News
WH Aceh dan DPD RI Bahas Lembaga Awasi Pelanggaran Syariat di Medsos
5 jam yang lalu
Polisi Syariat atau Wilayatul Hisbah (WH) Aceh terus mendorong penguatan pengawasan syariat Islam di era digital. Hal ini dibahas dalam pertemuan WH Aceh dengan anggota DPD RI asal Aceh, Haji Uma, di Jakarta, Jumat (10/4/2026).
Pertemuan tersebut membahas perlunya pembentukan lembaga terpadu untuk mengawasi dan mengoordinasikan penegakan syariat Islam, terutama di media sosial.
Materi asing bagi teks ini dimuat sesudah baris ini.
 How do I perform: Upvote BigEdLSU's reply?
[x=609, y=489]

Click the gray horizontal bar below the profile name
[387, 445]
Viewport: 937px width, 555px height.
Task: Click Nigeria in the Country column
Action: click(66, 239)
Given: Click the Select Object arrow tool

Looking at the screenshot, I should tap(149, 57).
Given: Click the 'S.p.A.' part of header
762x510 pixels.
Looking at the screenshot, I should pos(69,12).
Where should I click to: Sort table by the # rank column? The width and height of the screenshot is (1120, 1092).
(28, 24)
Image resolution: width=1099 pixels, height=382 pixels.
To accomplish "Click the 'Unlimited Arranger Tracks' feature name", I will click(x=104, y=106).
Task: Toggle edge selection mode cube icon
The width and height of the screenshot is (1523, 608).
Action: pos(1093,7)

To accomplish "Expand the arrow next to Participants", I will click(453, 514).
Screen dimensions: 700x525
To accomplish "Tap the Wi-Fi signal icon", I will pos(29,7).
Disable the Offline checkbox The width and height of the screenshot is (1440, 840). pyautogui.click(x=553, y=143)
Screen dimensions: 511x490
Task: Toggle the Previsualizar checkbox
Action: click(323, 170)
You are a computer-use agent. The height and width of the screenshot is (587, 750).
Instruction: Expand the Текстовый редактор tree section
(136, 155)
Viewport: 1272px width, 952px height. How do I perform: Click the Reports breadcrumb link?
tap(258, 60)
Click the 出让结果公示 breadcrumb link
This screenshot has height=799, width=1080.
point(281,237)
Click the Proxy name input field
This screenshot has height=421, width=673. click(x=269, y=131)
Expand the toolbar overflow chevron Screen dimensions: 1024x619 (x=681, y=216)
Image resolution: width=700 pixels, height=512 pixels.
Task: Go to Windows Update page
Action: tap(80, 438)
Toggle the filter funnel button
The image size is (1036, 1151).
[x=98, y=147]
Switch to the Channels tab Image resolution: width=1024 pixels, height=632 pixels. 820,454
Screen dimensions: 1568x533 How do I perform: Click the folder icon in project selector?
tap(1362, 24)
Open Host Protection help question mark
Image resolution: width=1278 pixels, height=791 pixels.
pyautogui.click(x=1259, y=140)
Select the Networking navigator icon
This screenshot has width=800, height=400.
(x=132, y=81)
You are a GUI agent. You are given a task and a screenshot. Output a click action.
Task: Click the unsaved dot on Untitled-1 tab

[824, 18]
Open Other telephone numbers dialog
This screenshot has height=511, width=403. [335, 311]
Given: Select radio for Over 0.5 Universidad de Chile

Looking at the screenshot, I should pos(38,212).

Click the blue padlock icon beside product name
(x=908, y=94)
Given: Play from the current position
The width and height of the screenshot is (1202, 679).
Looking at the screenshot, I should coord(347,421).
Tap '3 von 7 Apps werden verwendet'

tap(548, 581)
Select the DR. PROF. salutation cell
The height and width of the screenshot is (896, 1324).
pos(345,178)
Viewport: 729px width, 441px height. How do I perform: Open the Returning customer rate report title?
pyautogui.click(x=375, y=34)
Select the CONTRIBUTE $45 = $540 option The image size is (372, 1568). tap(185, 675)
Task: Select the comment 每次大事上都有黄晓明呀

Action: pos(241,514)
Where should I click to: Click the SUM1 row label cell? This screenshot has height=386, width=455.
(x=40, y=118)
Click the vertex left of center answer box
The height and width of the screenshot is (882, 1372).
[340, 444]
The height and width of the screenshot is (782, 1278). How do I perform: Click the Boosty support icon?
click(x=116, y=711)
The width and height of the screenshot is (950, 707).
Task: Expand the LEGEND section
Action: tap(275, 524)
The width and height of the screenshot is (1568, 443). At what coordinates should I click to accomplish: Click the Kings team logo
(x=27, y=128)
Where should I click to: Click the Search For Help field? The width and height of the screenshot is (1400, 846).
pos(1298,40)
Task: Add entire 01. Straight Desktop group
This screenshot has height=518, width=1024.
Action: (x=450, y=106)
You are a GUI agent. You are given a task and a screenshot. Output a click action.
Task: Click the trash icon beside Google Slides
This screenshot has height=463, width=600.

Lembaga ini akan melibatkan WH, Majelis Permusyawaratan Ulama (MPU), aparat penegak hukum, pemerintah daerah, dan akademisi.
Pembentukan Lembaga Terpadu
- Lembaga ini akan berfungsi sebagai pengawas dan memiliki kewenangan dalam verifikasi konten dan pelaku pelanggaran di ruang digital.
- Tim ini juga diharapkan mampu melakukan tracking dan menjadi penghubung dengan instansi terkait.
- Kasus remaja berinisial C (17) yang viral di TikTok menjadi contoh konkret perlunya sistem pengawasan yang lebih terstruktur.
Dukungan dan Komitmen
- Haji Uma menyampaikan pentingnya lembaga ini untuk menjawab tantangan penegakan syariat Islam di era digital.
- WH Aceh menegaskan komitmennya untuk memperkuat upaya penindakan dan pembinaan terhadap masyarakat, khususnya pengguna media sosial.
- Pertemuan ini menjadi langkah awal dalam membangun sinergi antar lembaga untuk memastikan pelaksanaan syariat Islam di Aceh berjalan optimal.
Kasus Viral di TikTok
- Kasus remaja berinisial C yang diduga melakukan pelanggaran syariat di TikTok saat ini dalam penanganan Polda Aceh.
- Pelaku dapat dijerat dua pasal, yaitu UU ITE dan Undang-Undang Nomor 11 Tahun 2006 tentang Pemerintahan Aceh (UU PA) terkait syariat Islam.
- Haji Uma menambahkan bahwa provokator yang menyulut pelanggaran syariat Islam wajib ditangkap.